Novel Quinazolinone Derivatives: Potential Synthetic Analogs for the Treatment of Glaucoma, Alzheimer's Disease and Diabetes Mellitus

Abstract

Quinazolinones, which represent an important part of nitrogen-containing six-membered heterocyclic compounds, are frequently used in drug design due to their wide biological activity properties. Therefore, the novel quinazolinones were synthesized from the reaction of acylated derivatives of 4-hydroxy benzaldehyde with 3-amino-2-alkylquinazolin-4(3H)-ones with good yields (85-94%) and their structures were characterized using Fourier-transform Infrared (FT-IR), Nuclear Magnetic Resonance (H-1-NMR, C-13-NMR), and High-Resolution Mass Spectroscopy (HR-MS).

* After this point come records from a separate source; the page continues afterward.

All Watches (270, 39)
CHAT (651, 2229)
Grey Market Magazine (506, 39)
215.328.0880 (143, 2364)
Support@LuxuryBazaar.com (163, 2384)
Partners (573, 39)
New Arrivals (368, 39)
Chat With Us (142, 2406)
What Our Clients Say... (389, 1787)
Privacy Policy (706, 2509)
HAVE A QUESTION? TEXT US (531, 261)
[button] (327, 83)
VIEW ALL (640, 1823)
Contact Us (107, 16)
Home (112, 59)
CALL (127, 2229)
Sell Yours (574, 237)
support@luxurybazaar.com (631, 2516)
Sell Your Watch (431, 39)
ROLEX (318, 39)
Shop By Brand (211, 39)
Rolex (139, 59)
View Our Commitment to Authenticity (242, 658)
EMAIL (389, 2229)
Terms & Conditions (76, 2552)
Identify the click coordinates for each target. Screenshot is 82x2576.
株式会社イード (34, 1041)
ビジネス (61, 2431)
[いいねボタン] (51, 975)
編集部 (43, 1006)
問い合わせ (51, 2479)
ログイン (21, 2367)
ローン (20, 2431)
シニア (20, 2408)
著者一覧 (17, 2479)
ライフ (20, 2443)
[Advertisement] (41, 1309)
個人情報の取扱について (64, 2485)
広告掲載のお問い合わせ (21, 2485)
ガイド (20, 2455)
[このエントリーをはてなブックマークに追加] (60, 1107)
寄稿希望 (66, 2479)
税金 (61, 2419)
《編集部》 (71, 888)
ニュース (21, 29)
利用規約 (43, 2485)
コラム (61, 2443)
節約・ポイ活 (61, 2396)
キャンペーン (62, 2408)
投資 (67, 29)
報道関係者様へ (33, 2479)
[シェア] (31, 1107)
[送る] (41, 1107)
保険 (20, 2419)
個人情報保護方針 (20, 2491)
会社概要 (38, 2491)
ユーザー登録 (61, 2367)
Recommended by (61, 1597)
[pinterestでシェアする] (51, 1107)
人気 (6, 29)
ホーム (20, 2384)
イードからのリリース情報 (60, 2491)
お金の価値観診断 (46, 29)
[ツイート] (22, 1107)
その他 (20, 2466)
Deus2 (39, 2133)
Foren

As the application of the synthesized compounds, their inhibition properties of the synthesized compounds on alpha-Glucosidase (alpha-Glu), Acetylcholinesterase (AChE), Butyrylcholinesterase (BChE), and Carbonic anhydrase I-II (hCA I-II) metabolic enzymes were investigated. All compounds showed inhibition at nanomolar level with the K-i values in the range of 12.73 +/- 1.26-93.42 +/- 9.44 nM for AChE, 8.48 +/- 0.92-25.84 +/- 2.59 nM for BChE, 66.17 +/- 5.16-818.06 +/- 44.41 for alpha-Glu, 2.56 +/- 0.26-88.23 +/- 9.72 nM for hCA I, and 1.68 +/- 0.14-85.43 +/- 7.41 nM for hCA II. Molecular docking study was performed to understand the interactions of the most potent compounds with corresponding enzymes. Also, absorption, distribution, metabolism, excretion, and toxicity (ADME/T) properties of the compounds were investigated.